Another reason to stay away from using color to identify data? It’s impossible to accurately report using either a Pivot Table or a Pivot Chart. If you want to add color to your spreadsheet, you can do so by navigating to Table Design>Table Styles and choosing from the range of options or by creating your own.
DON’T: Allow free-form text entry whenever possible.
Your data should be grouped and separated by type
Whenever you can use dropdown lists instead of free-form text entry for your tables and spreadsheets, choose the dropdown lists! Of course, this won’t always be possible, but if you’d like to increase the speed and efficiency at which users can enter repeated text during data entry, dropdown lists are the way to go. You can also use these lists to limit the entries that can be made in a cell to force consistency across your data.

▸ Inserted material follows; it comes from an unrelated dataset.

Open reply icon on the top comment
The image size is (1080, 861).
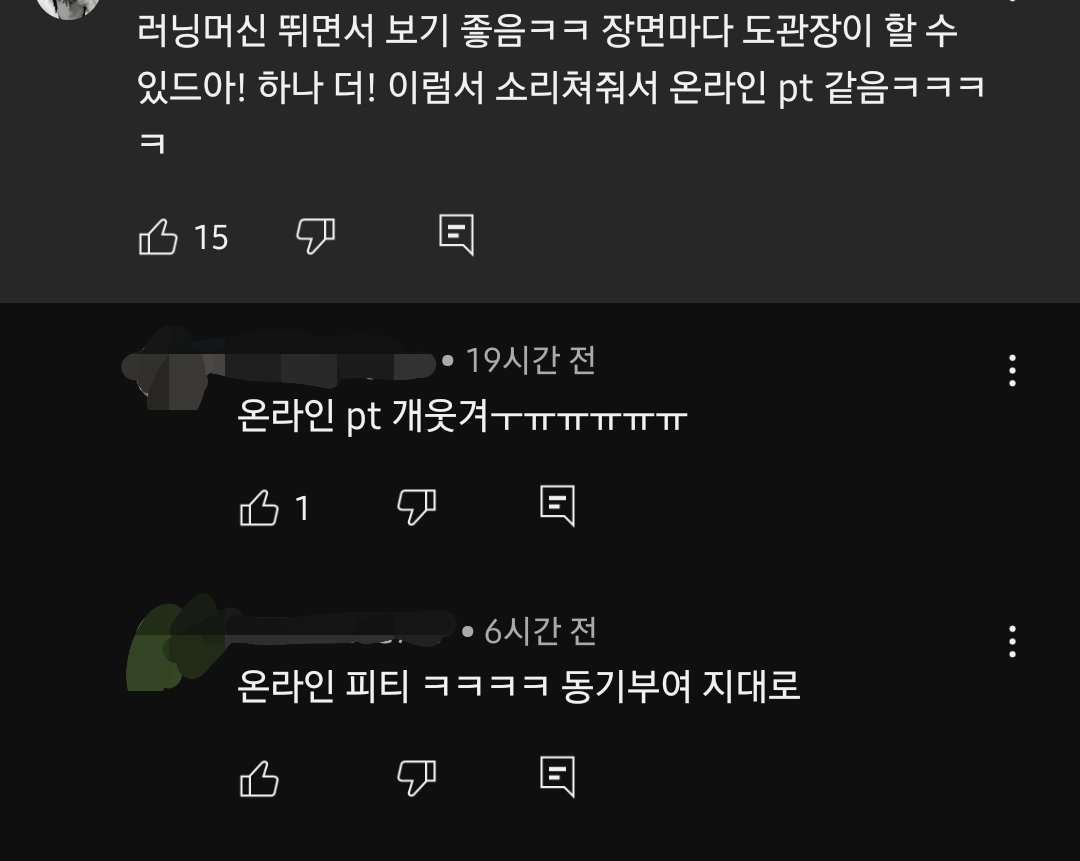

To do this, select the cells you’d like to add a dropdown list to and navigate to Data>Data Validation and select List from the “Allow” dropdown menu. You’ll then need to type out each entry you’d like added to the list, separating each one by a comma. Major errors are much less likely to occur when using dropdown lists, since only the approved source text can be selected and added to the designated cells.
DON’T: Have multiple data types in a single column.

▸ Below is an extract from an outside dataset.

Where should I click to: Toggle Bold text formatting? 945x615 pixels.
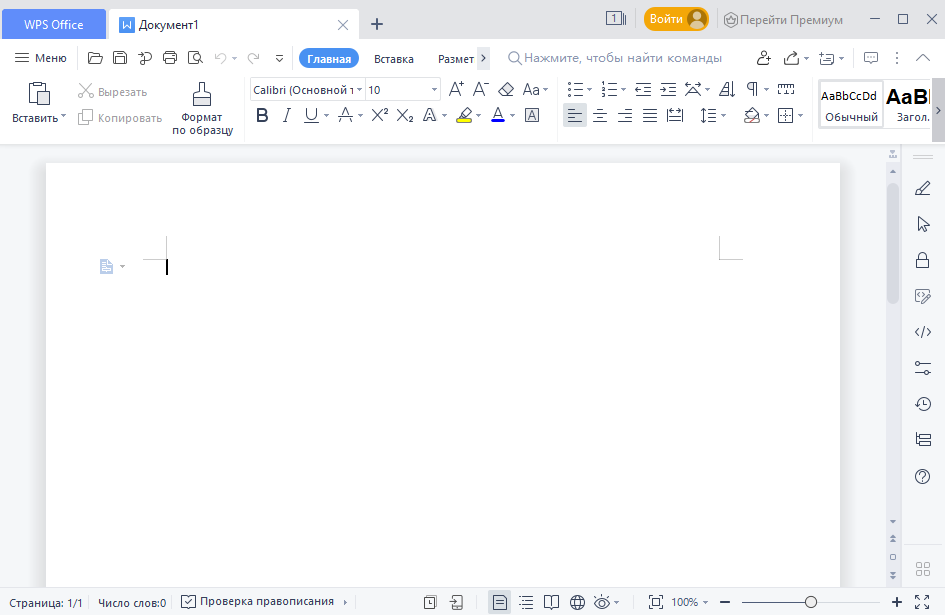[x=262, y=116]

Avoid having more than one data type (date, time, currency, etc) in one column
Keep flat and calculated text separated into designated columns
In much the same way that flat and calculated data sets should be separated, you should make sure that multiple types of data are never placed in a single column. Consistency is key in Excel, and assigning specific columns for each data type is one way to prevent formatting issues and function errors.
Doing this will also save time during data entry – simply select an entire column, choose its data type, and every entry you make in that column will be automatically converted. Manually assigning data types to various cells and rows in a column is counterproductive to Excel’s purpose – simplifying complex and mundane processes.
Restructuring data won’t always be easy, but there are ways to make the process smoother and less issue-prone. You don’t have to be an expert in Excel to reformat and rearrange data, especially if you keep these key tips in mind. In no time, you’ll have created a more practical and intuitive data structure, designed for effortless navigation and scaling of your data for years to come.